• EEUU, subcampeón, fue la gran revelación de la Copa FIFA Confederaciones 2009
  • La victoria en semifinales ante España (0-2) es uno de los hitos de su historia futbolera
  • En la final cayeron 2-3 ante Brasil tras irse al descanso ganando 2-0

28 de junio de 2009. Estados Unidos jugaba su primera final en un gran torneo y, al descanso, vencía 2-0 a la todopoderosa selección brasileña. Iba camino de conquistar la Copa FIFA Confederaciones en Sudáfrica, todo un sueño para jugadores y un país entero.

“Fue, seguramente, el día más importante que viví con la selección y, sin duda, uno de los momentos más importantes de nuestra historia”, cuenta a FIFA.com Carlos Bocanegra, entonces capitán y hoy director deportivo del Atlanta United, de la Major League Soccer.

Y eso que el conjunto de las Barras y Estrellas, dirigido por Bob Bradley, tuvo suerte de no caer eliminado a las primeras de cambio en el torneo, porque empezó con dos derrotas, 1-3 ante Italia y 0-3 con Brasil. Pero cuando todo parecía perdido, la victoria 0-3 ante Egipto, unida al tropiezo de la Azzurra, les dio el pase a semifinales… y ahí, en la fase eliminatoria, Estados Unidos dio con la tecla.

Varapalo para España
Alentados por la fortuna, y gracias a varios cambios clave en la alineación, los tapados comenzaron a jugar con brío y alegría. Su semifinal contra España —campeona de Europa y futura campeona del mundo— pasó a la historia como el triunfo más importante del balompié estadounidense desde su victoria sobre Inglaterra en la Copa Mundial de la FIFA Brasil 1950™.

“Sorprendimos a todos”, aseguraba Tim Howard años después del 0-2 que le infligieron a la Roja. “Recuerdo que tanto yo como los defensores tuvimos que emplearnos a fondo aquel día”. España disparó ocho veces a puerta, sin acierto, mientras Estados Unidos transformó sus dos chuts entre los tres palos.

“Para conseguir un resultado así, para dar semejante campanada, tienes que defender como si te fuera la vida en ello. Teníamos mucho que demostrar. Éramos los menos favoritos y logramos algo grandioso”.

“Nos tocó defender a capa y espada aquel día, cortamos muchos balones lanzándonos al suelo y salvamos muchas ocasiones en el último segundo”, agrega Bocanegra. “Fue un momento heroico, un momento que ninguno de nosotros olvidaremos”.

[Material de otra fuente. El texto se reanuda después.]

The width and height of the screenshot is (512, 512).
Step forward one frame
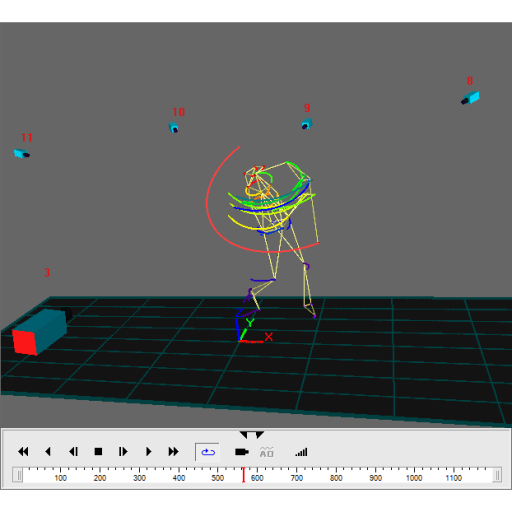pos(123,452)
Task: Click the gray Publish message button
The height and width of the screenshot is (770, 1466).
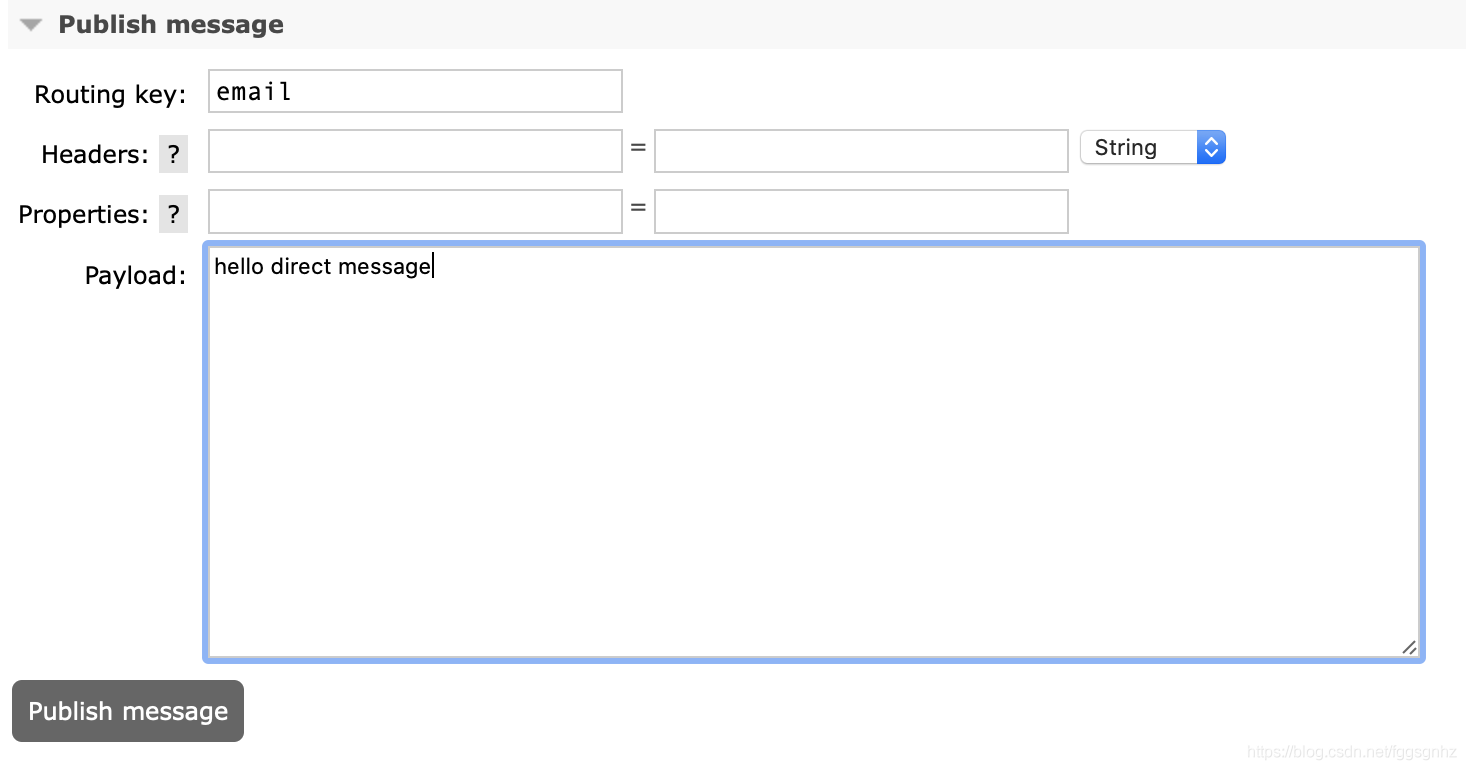Action: click(x=128, y=711)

Al término del encuentro, los españoles —la mejor selección del planeta en aquel 2009— caminaban estupefactos por los pasillos del Free State Stadium de Bloemfontein. Los estadounidenses, en cambio, estaban en la gloria. “Nadie pensaba que seríamos capaces de hacer lo que hicimos aquel día”, declara el delantero Jozy Altidore, todavía una pieza clave en su selección.

Brasil, contra las cuerdas
Estados Unidos sacó partido a todo ese impulso positivo en la final contra Brasil en Johannesburgo y, durante los primeros 45 minutos, su velocidad, su equilibrio, la elegancia de Landon Donovan, la tenacidad de Clint Dempsey y la astucia del debutante Charlie Davies, pusieron contra las cuerdas a los brasileños, claros favoritos.

Al descanso, una Seleção plagada de estrellas en todas sus líneas estaba viviendo su propia pesadilla: perdía 2-0 ante Estados Unidos en la final de un gran torneo. Sin embargo, en la segunda mitad, el destino de ambos conjuntos cambió y la realidad acabó imponiendo su ley. Brasil remontó y ganó 2-3, coronándose por tercera vez en la Copa FIFA Confederaciones. El combinado estadounidense, incapaz de conservar la ventaja en su primera gran final, aprendió una lección que le será muy útil cuando dispute su siguiente instancia decisiva.